И все же… Какая-то его часть жаждала испытать свободу от нее. Просто чтобы узнать, какая она, жизнь обычных людей.
Но чем ближе подступал срок окончания школы, тем реже в их разговорах просачивалась эта тема… Потому что он уже давно все решил. И она знала об этом. И не только об этом. Джаз чувствовала его настроение, а он мог лишь догадываться о ее внутреннем состоянии, изо всех сил вглядываясь в широко раскрытые глаза. Будучи самым близким существом, она, все равно, оставалась непостижимой для него. Однажды, после прогулянных занятий, когда они весь вечер просидели в верхней кабинке чертова колеса в заброшенном парке, она, казалось, задремала у него на груди. Погрузив руки в ее волосы, он ноту за нотой проигрывал про себя пока неподдающиеся места 2-ого концерта для фортепиано Рахманинова, не сводя невидящего взгляда с неспешно шествующей за горы луны. Но внезапно небо заслонили ее глаза. Никогда еще Роб не видел у нее такого серьезного и усталого взгляда.
- Когда? – ее голос прозвучал глухо и бесцветно.
К чему разыгрывать непонимание или удивление.
- Нескоро. Через несколько месяцев, если не провалюсь… - свой голос он тоже узнал с трудом.
Неестественно белые пальцы вцепились в его рубашку с такой силой, что послышался треск рвущейся ткани.
- Ты… - он чуть было не позвал ее с собой, но резко замолчал. Так нельзя. Ведь она самостоятельная личность. Нельзя показывать ей свою слабость и эгоизм. Джаз и так знает, что он не хочет с ней расставаться. Просто невозможно, чтобы она не понимала этого. Но он ни за что не станет навязывать ей свои прихоти. Он не хочет разочаровывать ее. Она сама, а не под давлением его эгоизма, должна принять решение, как распорядиться своей судьбой. Господи, как пусто и пафосно звучат эти жалкие мысли.
Видимо, все эти противоречия так явно проступили на его лице, что ей не составило никакого труда их распознать.
Ее глаза внезапно заискрились весельем, а кулачок стукнул по напряженно сжатой челюсти в шутливом хуке.
- И когда же ты собирался мне рассказать?! За день до отъезда? – она снова, словно кошка, свернулась клубком на его груди, укутавшись в свои черные волосы.

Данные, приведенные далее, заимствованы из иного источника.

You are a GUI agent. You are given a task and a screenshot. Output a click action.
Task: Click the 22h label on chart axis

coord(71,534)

Он долго не отвечал. Луна уже успела спрятаться за горной грядой. Он тянул этот момент блаженного спокойствия, сознавая, что тот вот-вот может разрушиться. Но Иезавель ждала. Роб ощущал это по ее сжатому и отяжелевшему телу, по неровному дыханию, и он знал, что она внимательно слушает его учащенное сердцебиение.

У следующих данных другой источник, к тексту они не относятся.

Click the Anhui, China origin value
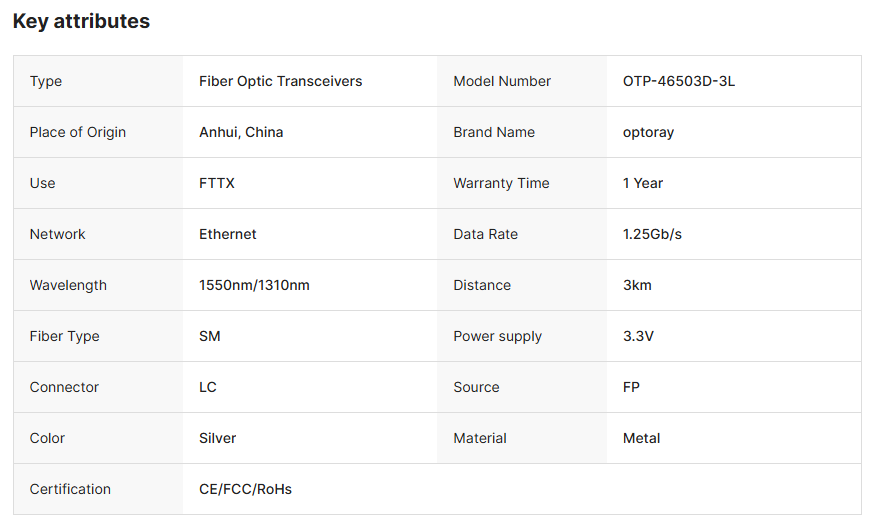 point(241,132)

- Зачем мне тебе что-то говорить, Джаз? Ты и сама все прекрасно знаешь. Я просто ждал, когда ты сама захочешь поговорить об этом…
- О некоторых вещах нужно говорить, даже если я и сама о них знаю! Мне это необходимо… хотя ты прав, мне нужно было время… Но я знаю гораздо больше, чем тебе кажется. Знаю, как ты хочешь поступить именно в ту консерваторию, в Бостоне. И знаю, что тебя обязательно возьмут… - вздох, резкий поворот, - Так ты на вступительных будешь играть на виолончели или на фоно?

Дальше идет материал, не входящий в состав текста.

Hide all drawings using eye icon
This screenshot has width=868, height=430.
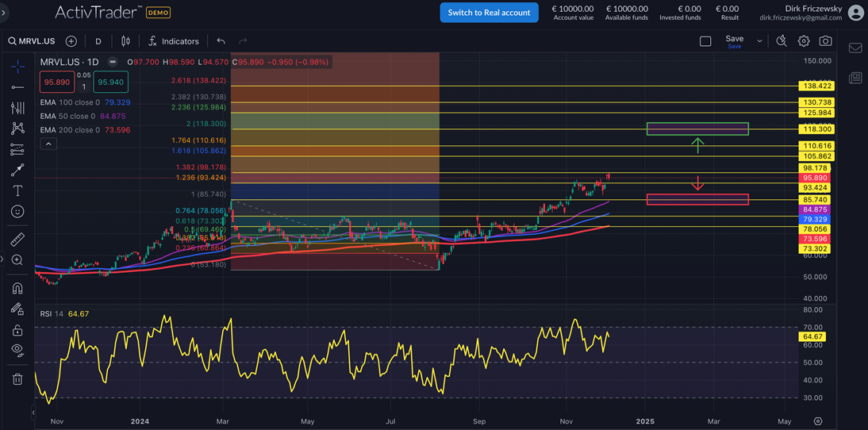(x=17, y=350)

Она не хотела обсуждать их разъединение…
- Честно, я пока даже не знаю обязательную программу вступительных…
Но он больше не хотел неопределенности. Для него их ближайшее будущее было сейчас важнее всего… даже его собственных надежд и амбиций.
Сейчас. У него в груди все сжалось.
- А ты… Что ты решила сотворить со своим будущим?
Джаз даже не дрогнула.
- Ничего. Я не думала об этом, как и ты. Единственное отличие между нами – ты и так все знал, а я вот до сих пор в абсолютном неведении. Просто буду жить дальше, пока меня не озарит.
- Джаз… ты…
- Не мучай себя, братишка… Я не поеду с тобой. Останусь здесь и подожду…
Так легко она это сказала, почти невесомо. От этого ее светлого тона ему сделалось как-то очень больно в груди… Но он не успел ничего ответить. Джаз уже выскользнула из его рук, белкой слетев по балкам колеса. Он хотел было последовать за ней, но что-то внутри подсказало ему не трогать ее сейчас. Роб откинулся обратно, посмотрев на луну, вновь показавшуюся из-за гор, и тогда услышал скрипучие стенания качелей. Понятно… Значит ей тоже интересно, как это - жить порознь.
Следующие несколько месяцев он почти не спал, не ел и ничего не видел вокруг. Консерватория Новой Англии ставила почти нереальные задачи для нормальных, психически здоровых студентов. Только сдвинутые трудоголики или щедро одаренные гении могли осилить баррикаду из вступительных экзаменов. И Роберт должен был доказать, прежде всего себе, что способен преодолеть это препятствие. Он с легкостью мог бы поступить в любую консерваторию в радиусе нескольких сотен миль, но он хотел именно в Бостонскую. Возможно, из-за своего любимого композитора Дж.У. Чедуика, возможно, из-за консервативных традиций, которые до сих пор строго соблюдались в этом старинном учреждении, а, возможно, из-за ее тесной связи с Бостонским симфоническим оркестром. Он неустанно читал ноты и партитуры, разбирая произведение за произведением, зарывался с головой в историю музыки, и играл, играл, играл, а в перерывах читал и снова читал…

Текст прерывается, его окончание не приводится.